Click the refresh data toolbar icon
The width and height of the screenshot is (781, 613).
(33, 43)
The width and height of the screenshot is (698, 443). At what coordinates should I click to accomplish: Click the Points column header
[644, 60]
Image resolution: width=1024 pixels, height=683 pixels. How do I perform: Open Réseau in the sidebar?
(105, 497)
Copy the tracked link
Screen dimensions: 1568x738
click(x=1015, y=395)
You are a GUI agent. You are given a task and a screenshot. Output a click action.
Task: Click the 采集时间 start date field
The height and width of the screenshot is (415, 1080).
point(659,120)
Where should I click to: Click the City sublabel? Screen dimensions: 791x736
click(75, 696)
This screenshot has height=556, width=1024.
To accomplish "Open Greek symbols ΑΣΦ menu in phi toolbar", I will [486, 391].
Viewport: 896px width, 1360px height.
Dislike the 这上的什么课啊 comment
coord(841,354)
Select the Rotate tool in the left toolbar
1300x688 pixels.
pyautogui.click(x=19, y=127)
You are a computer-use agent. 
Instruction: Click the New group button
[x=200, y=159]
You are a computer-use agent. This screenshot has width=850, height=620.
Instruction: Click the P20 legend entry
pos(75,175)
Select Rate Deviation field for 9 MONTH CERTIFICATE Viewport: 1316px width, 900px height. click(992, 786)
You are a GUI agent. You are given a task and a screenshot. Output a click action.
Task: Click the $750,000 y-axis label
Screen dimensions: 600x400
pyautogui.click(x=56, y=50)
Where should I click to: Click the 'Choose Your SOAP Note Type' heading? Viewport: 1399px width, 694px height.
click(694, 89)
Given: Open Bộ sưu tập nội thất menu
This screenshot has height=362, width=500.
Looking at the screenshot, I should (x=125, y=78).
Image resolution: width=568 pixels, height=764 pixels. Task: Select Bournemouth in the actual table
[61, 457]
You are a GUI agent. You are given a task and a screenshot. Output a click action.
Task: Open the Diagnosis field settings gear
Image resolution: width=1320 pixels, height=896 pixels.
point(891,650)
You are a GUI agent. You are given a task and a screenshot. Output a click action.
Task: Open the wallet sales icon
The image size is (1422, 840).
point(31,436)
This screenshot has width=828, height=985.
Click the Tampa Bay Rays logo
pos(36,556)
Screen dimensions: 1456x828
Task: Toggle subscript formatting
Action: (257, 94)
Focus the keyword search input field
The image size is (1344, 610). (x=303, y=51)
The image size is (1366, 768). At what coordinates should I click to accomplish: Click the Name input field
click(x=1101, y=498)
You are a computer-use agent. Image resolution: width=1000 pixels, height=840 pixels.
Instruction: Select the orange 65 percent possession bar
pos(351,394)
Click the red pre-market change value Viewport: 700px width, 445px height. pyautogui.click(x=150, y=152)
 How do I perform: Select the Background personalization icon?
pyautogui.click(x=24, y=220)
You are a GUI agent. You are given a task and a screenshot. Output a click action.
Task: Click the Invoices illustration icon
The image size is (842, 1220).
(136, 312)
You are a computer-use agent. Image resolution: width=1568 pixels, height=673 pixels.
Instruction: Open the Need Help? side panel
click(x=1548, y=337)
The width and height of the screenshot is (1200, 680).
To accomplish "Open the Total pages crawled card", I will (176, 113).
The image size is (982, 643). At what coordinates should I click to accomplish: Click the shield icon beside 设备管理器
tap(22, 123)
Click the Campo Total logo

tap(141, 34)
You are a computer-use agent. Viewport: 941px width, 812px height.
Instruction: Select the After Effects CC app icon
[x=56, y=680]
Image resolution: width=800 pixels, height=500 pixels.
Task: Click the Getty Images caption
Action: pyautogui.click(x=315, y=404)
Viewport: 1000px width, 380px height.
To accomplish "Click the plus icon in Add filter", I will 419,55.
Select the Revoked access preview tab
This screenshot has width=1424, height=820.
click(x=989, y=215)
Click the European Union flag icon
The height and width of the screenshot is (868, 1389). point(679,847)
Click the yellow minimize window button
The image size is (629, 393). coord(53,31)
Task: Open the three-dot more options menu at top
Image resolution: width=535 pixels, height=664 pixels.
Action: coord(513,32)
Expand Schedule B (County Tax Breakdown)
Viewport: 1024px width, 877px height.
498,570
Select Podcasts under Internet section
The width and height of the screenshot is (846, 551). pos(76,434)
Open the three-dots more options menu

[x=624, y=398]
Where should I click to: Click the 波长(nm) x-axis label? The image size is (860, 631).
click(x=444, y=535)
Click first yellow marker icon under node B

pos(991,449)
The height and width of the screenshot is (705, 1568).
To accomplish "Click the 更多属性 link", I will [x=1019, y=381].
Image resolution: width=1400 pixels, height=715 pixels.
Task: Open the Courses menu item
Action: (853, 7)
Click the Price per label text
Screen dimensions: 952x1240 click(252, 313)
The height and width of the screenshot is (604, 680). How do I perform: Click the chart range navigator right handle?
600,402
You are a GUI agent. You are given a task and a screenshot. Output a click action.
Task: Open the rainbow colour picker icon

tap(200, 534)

Required work =>
Rewrite the data lines starting at the line containing "Focus the keyword search input field" and ending at the line containing "pyautogui.click(x=24, y=220)" as a Markdown table with the columns Row and Text, numbering each line and omitting blank lines.

Result of this exercise =>
| Row | Text |
|---|---|
| 1 | Focus the keyword search input field |
| 2 | The image size is (1344, 610). (x=303, y=51) |
| 3 | The image size is (1366, 768). At what coordinates should I click to accomplish: Click the Name input field |
| 4 | click(x=1101, y=498) |
| 5 | You are a computer-use agent. Image resolution: width=1000 pixels, height=840 pixels. |
| 6 | Instruction: Select the orange 65 percent possession bar |
| 7 | pos(351,394) |
| 8 | Click the red pre-market change value Viewport: 700px width, 445px height. pyautogui.click(x=150, y=152) |
| 9 |  How do I perform: Select the Background personalization icon? |
| 10 | pyautogui.click(x=24, y=220) |